Larry Joe Sims, 16, an Eagle Scout at Birmingham's all-white Phillips High School, wasn't preoccupied with the civil rights movement either. His family quietly sympathized with blacks' efforts to eat at regular lunch counters, attend integrated schools and vote without hindrance. His father, a manager at a Sears store, privately scorned Eugene (Bull) Connor, the police commissioner who turned fire hoses and attack dogs on black demonstrators, some as young as 7. Still, if the Simses lamented the injustices, they didn't challenge them.
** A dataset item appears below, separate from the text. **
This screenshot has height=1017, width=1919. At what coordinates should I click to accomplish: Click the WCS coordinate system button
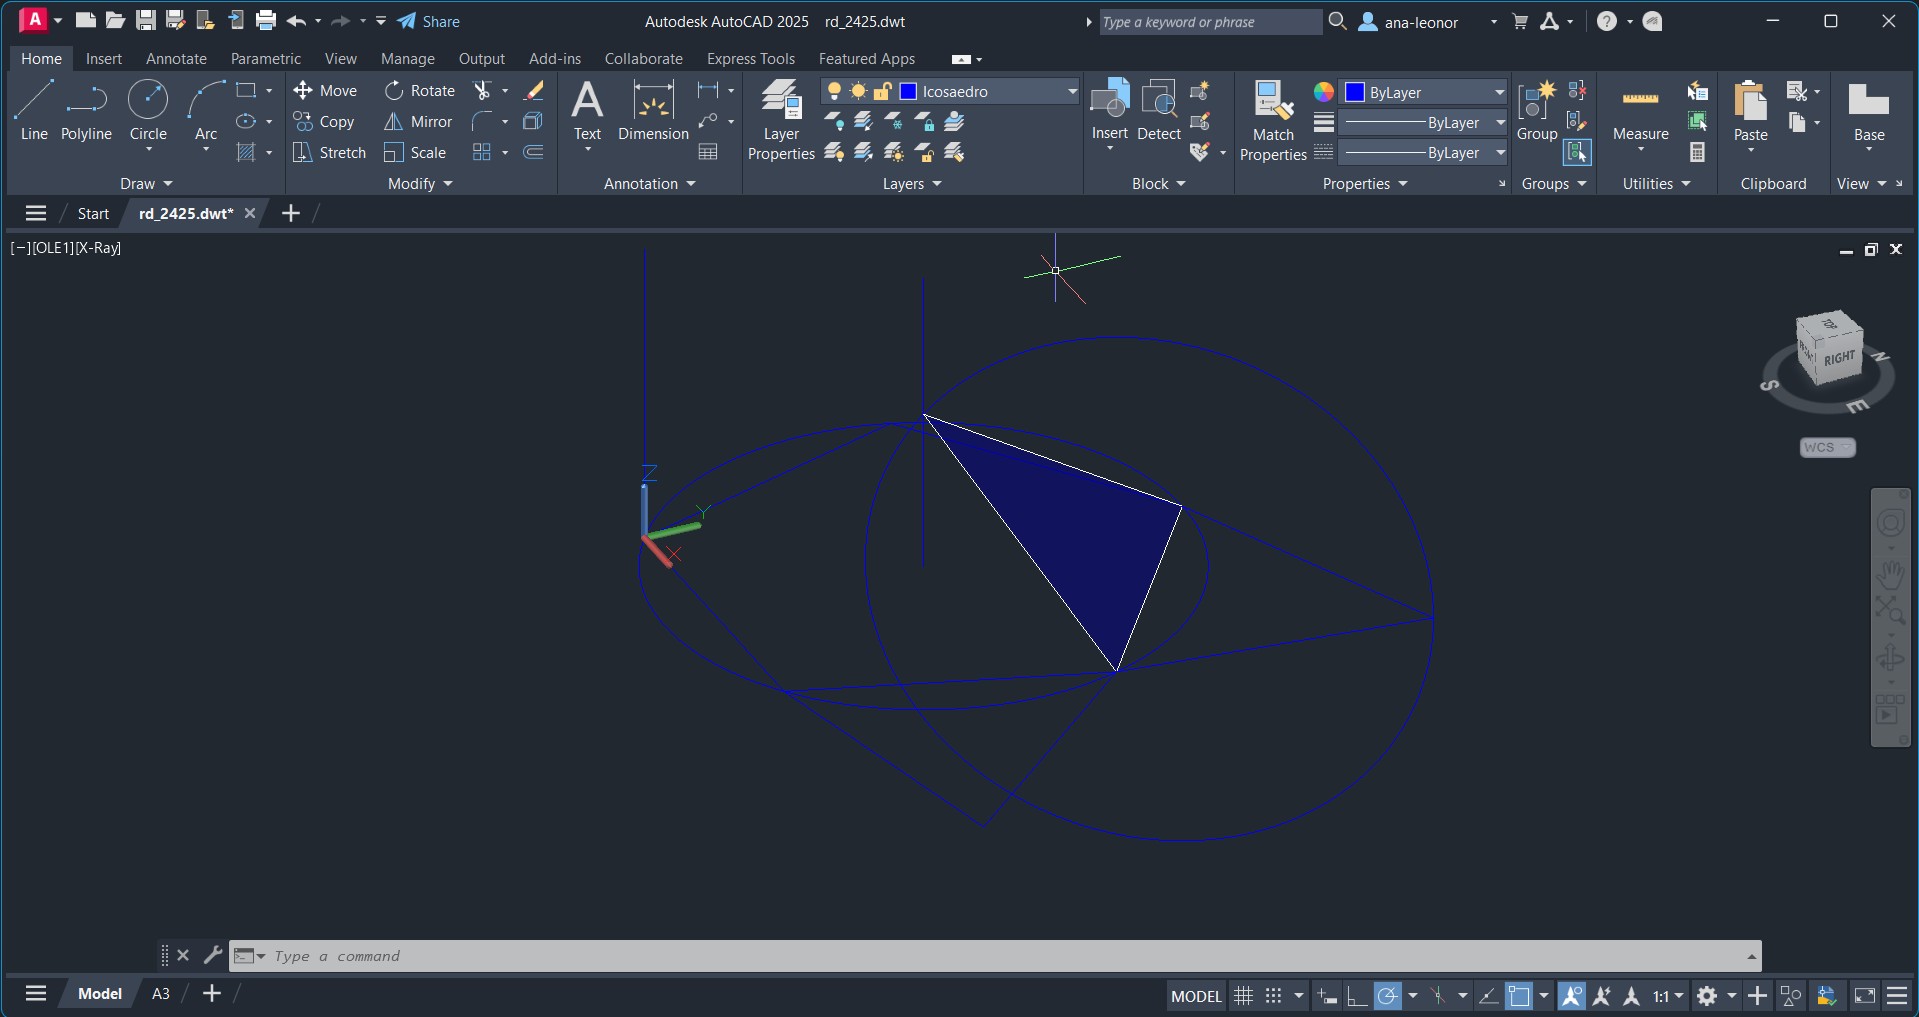(1827, 447)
As a teen, Sims had girls, his guitar and the Beach Boys on his mind.
But by 4:45 that Sunday afternoon, as if caught on the billows of the church blast, Virgil Ware and Larry Joe Sims were hurtling toward another racial tragedy. Succumbing to peer pressure, Sims had gone along with friends to a segregationist rally that day--and now he was holding a revolver that his classmate, Michael Lee Farley, 16, had handed him as they rode home on Farley's red motorbike, its small Confederate flag whipping in the wind. As they passed Virgil and his brother James, 16, Farley told Sims to fire the gun and "scare 'em." Sims closed his eyes and pulled the trigger. Two bullets hit Virgil in the chest and cheek, hurling him into a ditch as the motorbike sped on. "I've been shot," Virgil said. "No you ain't," James said in disbelief. "Just stop tremblin', and you'll be O.K."
He wasn't. Instead, Virgil Ware became the sixth and final black person to be killed in Birmingham that Sunday. (Another youth had been shot in the back by police after he threw rocks to protest the church bombing.) Virgil was the last civil rights casualty of the summer of '63--when the defining social movement of 20th century America became a national concern and not just a Southern one. Network television brought the season's atrocities into U.S. living rooms along with the triumphs, such as the Rev. Martin Luther King Jr.'s "I Have a Dream" speech at the March on Washington 2 1/2 weeks earlier. Northerners, including President John F. Kennedy and his Attorney General brother Robert, enlisted in the struggle that would lead to the passage of the landmark Civil Rights Act of 1964 the next summer.